> **Tasks and exercises**:
**a.** Echo the passage about choosing a surgeon between "The content on" and "your past patients.", inclusive, without changing anything.
**b.** In the passage about choosing a surgeon, turn the paragraph beginning "Enter Reviews from Friends" into a short bulleted list that keeps its main facts.
**c.** Pick up the passage about choosing a surgeon after its final sentence and continue writing it.

The content on popular health care websites is easily misinterpreted, and review sites like Healthgrades and Vitals tend to skew toward the polar extremes of highly satisfied and highly dissatisfied patients. After struggling through confusing websites, patients usually turn to their friends and family for advice about a surgery or a surgeon. Unfortunately, they may not be lucky enough to know someone who has had that particular surgery with that particular surgeon, which often means these nervous patients do nothing. For a skilled surgeon, the key to helping these patients overcome their anxiety and selecting you as their surgeon may be the voices of your past patients.
Enter Reviews from Friends, a free patient-to-patient anonymous chat messaging service that connects new patients seeking information about a surgery, doctor, hospital and/or implant, with past patients who have already had that same surgery, doctor, hospital and/or implant. After the health care providers and/or hospitals upload their patient data, the HIPAA-compliant platform displays searchable patient profiles on the surgeon’s or hospital’s websites and allows new patients to anonymously ask questions and exchange information with these past patients.

> **Dataset entries**:
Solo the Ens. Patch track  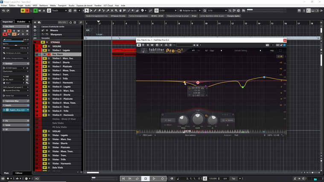point(49,55)
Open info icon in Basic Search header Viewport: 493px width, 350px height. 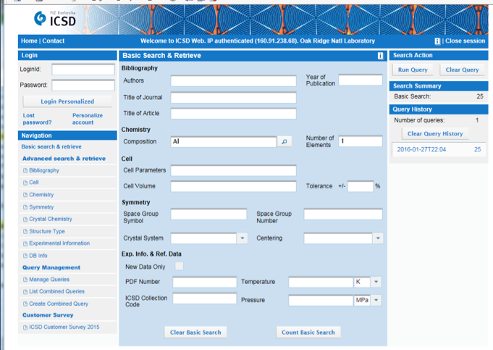(380, 55)
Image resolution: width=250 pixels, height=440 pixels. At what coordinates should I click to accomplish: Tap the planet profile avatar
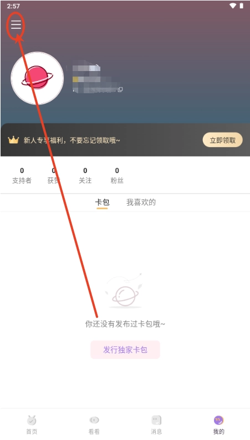37,78
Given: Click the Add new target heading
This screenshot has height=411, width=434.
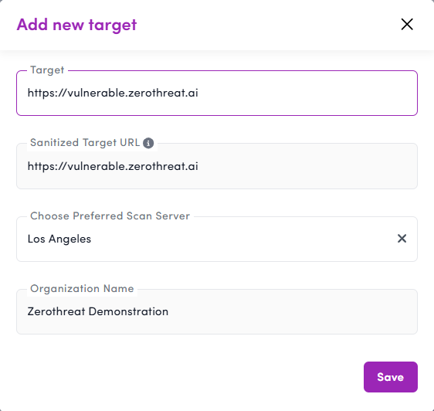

> **Answers per task**:
**a.**
The content on popular health care websites is easily misinterpreted, and review sites like Healthgrades and Vitals tend to skew toward the polar extremes of highly satisfied and highly dissatisfied patients. After struggling through confusing websites, patients usually turn to their friends and family for advice about a surgery or a surgeon. Unfortunately, they may not be lucky enough to know someone who has had that particular surgery with that particular surgeon, which often means these nervous patients do nothing. For a skilled surgeon, the key to helping these patients overcome their anxiety and selecting you as their surgeon may be the voices of your past patients.

**b.**
- Reviews from Friends is a free, anonymous, patient-to-patient chat messaging service.
- It connects new patients seeking information about a surgery, doctor, hospital and/or implant with past patients who have had that same surgery, doctor, hospital and/or implant.
- Health care providers and/or hospitals upload their patient data.
- The HIPAA-compliant platform then displays searchable patient profiles on the surgeon's or hospital's websites.
- New patients can anonymously ask questions and exchange information with those past patients.

**c.**
Reviews from Friends does not display or share any identifiable PHI, patients’ names, emails or phone numbers on the websites or in chat messages. The anonymity on the platform protects everyone’s privacy while allowing meaningful exchange of advice. Patients have the option of linking their Facebook friends and Google contacts, which allows Reviews from Friends to identify “friends” in our search results. Advice from friends carries instant credibility because it comes from a trusted source.
In a recent survey of Reviews from Friends users, we found:
• 77% of those surveyed prefer to get advice about a medical procedure from people to whom they are connected (ie, their friends);
• 64% of those surveyed use Reviews from Friends to help guide their choice of a surgeon;
• 67% of prior patients registered for Reviews from Friends to share positive experiences;
• 53% of prior patients registered for Reviews from Friends to help their doctor; and
• 80% reported that learning about other people’s experiences with surgery makes them feel more comfortable about having a similar procedure themselves.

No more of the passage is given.